By John E. Sununu
Miner Allen Turner sits on his porch with his four children in Cawood, Ky. (ASSOCIATED PRESS/FILE 2006)
WHO SAYS President Obama doesn’t have an energy policy? Last month it was boldly on display as the Environmental Protection Agency published rules restricting CO2 emissions for power plants. Coupled with dramatic limits on mercury emissions issued in December, the new rules will fundamentally reshape power generation in America. Aside from the 15 plants already under construction, there will probably never be another coal-fired electric plant built in the United States.
That’s bad news for nearly 200,000 workers who depend directly on the coal industry for their jobs. It may be bad news for consumers as well, but only time will tell. There’s lots of cheap natural gas around today that could fill the gap. But with coal currently meeting 45 percent of the country’s electricity demand, this represents a wholesale reordering of America’s power industry. It’s a policy all right, but one where no one really knows the long-term consequences.
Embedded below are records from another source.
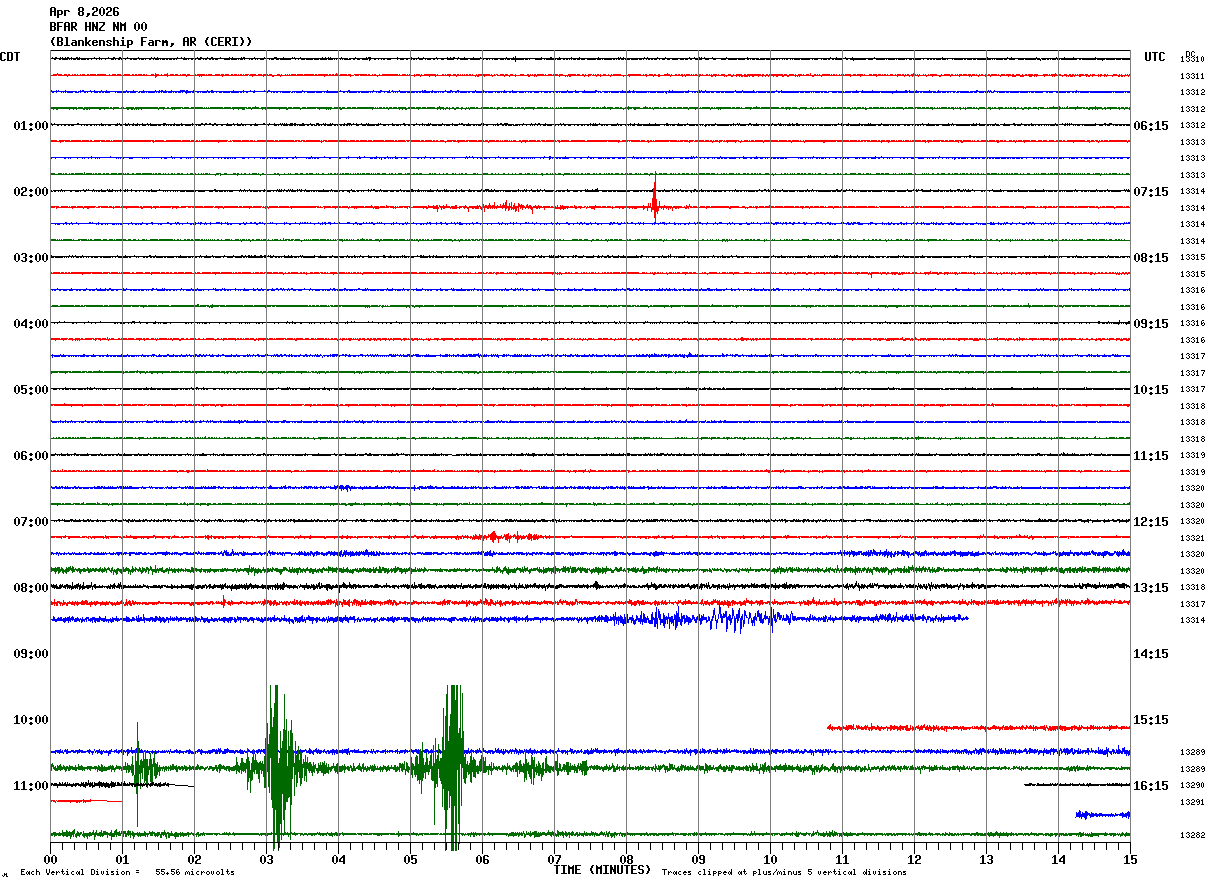The width and height of the screenshot is (1210, 886).
Task: Click the 13:15 UTC time label
Action: 1150,588
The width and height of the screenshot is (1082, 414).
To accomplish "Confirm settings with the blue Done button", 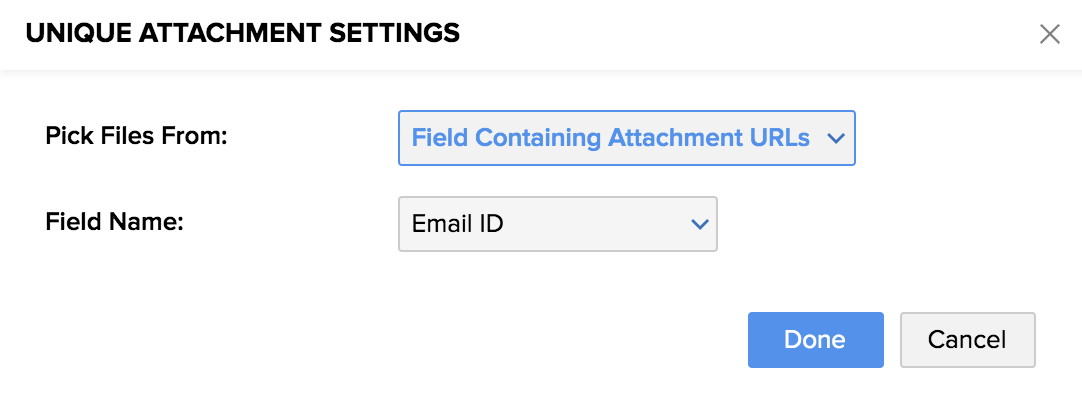I will (x=815, y=340).
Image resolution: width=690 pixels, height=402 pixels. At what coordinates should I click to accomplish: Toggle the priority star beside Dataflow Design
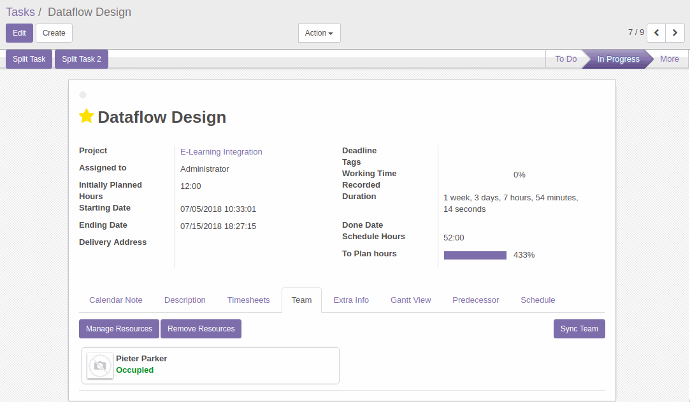tap(86, 117)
The basis for the new rules is simple, albeit controversial. In 2007, the Supreme Court ruled that the EPA could regulate CO2 under the Clean Air Act, if the agency met all thresholds for justifying new regulations. In 2009, the EPA declared that CO2 “endangered human health’’ using assumptions about both future global temperatures and their related health effects. The new rules have been two years in the making; never mind that both US CO2 emissions and global temperatures have been flat since 1998.
To no one’s surprise, miners, farmers, and others sued to overturn the rules by questioning the validity of the “endangerment’’ finding. Adding insult to injury, the EPA admits that the rule “is not likely to produce changes in emissions of greenhouse gases.’’ Indeed, the agency argues that, even without the rule, power companies would build new plants, presumably using fuels other than coal, that comply with the CO2 limits. In other words, they admit the rule has no benefits. So why write it at all?
America is the Saudi Arabia of coal, with reserves that could cover our electricity demands for hundreds of years. The president insists that we find another way to get that done: wind, solar, algae - even natural gas or nuclear in the near term. Just no coal, thank you.
Plenty of lip service has been paid to “clean coal,’’ but by all measures it’s still as far off as hydrogen cars and perpetual motion machines. The Department of Energy has promoted technology for removing CO2 and injecting it under high pressure underground. (Ironically, the same environmentalists who howl about fracturing gas formations thousands of feet underground have no problem injecting a billion tons of CO2 into the earth under high pressure.) Unfortunately, carbon capture is prohibitively expensive; at a current cost of up to $100 per ton, it can nearly double the cost of generation.